[Records from a data collection]
Content starts

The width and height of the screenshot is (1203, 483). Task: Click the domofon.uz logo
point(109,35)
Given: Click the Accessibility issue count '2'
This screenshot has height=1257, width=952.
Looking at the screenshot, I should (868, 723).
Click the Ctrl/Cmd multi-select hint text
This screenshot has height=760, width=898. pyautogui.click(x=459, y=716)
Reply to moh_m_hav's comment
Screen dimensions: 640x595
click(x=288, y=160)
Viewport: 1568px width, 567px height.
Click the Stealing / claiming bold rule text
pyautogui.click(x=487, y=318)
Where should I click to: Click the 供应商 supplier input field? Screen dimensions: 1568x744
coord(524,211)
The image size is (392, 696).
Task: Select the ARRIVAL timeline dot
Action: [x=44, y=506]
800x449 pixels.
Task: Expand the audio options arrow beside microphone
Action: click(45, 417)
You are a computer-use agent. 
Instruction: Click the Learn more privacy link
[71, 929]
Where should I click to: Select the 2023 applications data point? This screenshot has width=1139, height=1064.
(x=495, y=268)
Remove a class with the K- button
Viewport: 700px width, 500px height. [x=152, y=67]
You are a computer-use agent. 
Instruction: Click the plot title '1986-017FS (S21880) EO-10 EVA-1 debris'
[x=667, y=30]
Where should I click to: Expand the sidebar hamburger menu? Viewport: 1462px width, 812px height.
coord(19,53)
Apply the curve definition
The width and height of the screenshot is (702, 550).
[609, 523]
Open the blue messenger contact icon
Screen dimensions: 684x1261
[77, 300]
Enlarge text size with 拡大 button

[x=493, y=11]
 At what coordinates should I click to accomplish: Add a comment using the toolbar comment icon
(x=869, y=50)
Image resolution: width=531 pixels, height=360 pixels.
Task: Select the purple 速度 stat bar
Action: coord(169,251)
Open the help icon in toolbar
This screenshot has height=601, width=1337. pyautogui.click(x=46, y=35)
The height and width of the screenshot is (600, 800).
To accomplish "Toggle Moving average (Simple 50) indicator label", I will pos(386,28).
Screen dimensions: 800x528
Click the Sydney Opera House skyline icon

Content ends

=== ASSIGNMENT ===
What's needed is every entry, returned word for word.

=== FINISHED TASK ===
The width and height of the screenshot is (1203, 483). Task: Click the domofon.uz logo
point(109,35)
Given: Click the Accessibility issue count '2'
This screenshot has height=1257, width=952.
Looking at the screenshot, I should (868, 723).
Click the Ctrl/Cmd multi-select hint text
This screenshot has height=760, width=898. pyautogui.click(x=459, y=716)
Reply to moh_m_hav's comment
Screen dimensions: 640x595
click(x=288, y=160)
Viewport: 1568px width, 567px height.
Click the Stealing / claiming bold rule text
pyautogui.click(x=487, y=318)
Where should I click to: Click the 供应商 supplier input field? Screen dimensions: 1568x744
coord(524,211)
The image size is (392, 696).
Task: Select the ARRIVAL timeline dot
Action: [x=44, y=506]
800x449 pixels.
Task: Expand the audio options arrow beside microphone
Action: click(45, 417)
You are a computer-use agent. 
Instruction: Click the Learn more privacy link
[71, 929]
Where should I click to: Select the 2023 applications data point? This screenshot has width=1139, height=1064.
(x=495, y=268)
Remove a class with the K- button
Viewport: 700px width, 500px height. [x=152, y=67]
You are a computer-use agent. 
Instruction: Click the plot title '1986-017FS (S21880) EO-10 EVA-1 debris'
[x=667, y=30]
Where should I click to: Expand the sidebar hamburger menu? Viewport: 1462px width, 812px height.
coord(19,53)
Apply the curve definition
The width and height of the screenshot is (702, 550).
[609, 523]
Open the blue messenger contact icon
Screen dimensions: 684x1261
[77, 300]
Enlarge text size with 拡大 button

[x=493, y=11]
 At what coordinates should I click to accomplish: Add a comment using the toolbar comment icon
(x=869, y=50)
Image resolution: width=531 pixels, height=360 pixels.
Task: Select the purple 速度 stat bar
Action: coord(169,251)
Open the help icon in toolbar
This screenshot has height=601, width=1337. pyautogui.click(x=46, y=35)
The height and width of the screenshot is (600, 800).
To accomplish "Toggle Moving average (Simple 50) indicator label", I will pos(386,28).
Screen dimensions: 800x528
Click the Sydney Opera House skyline icon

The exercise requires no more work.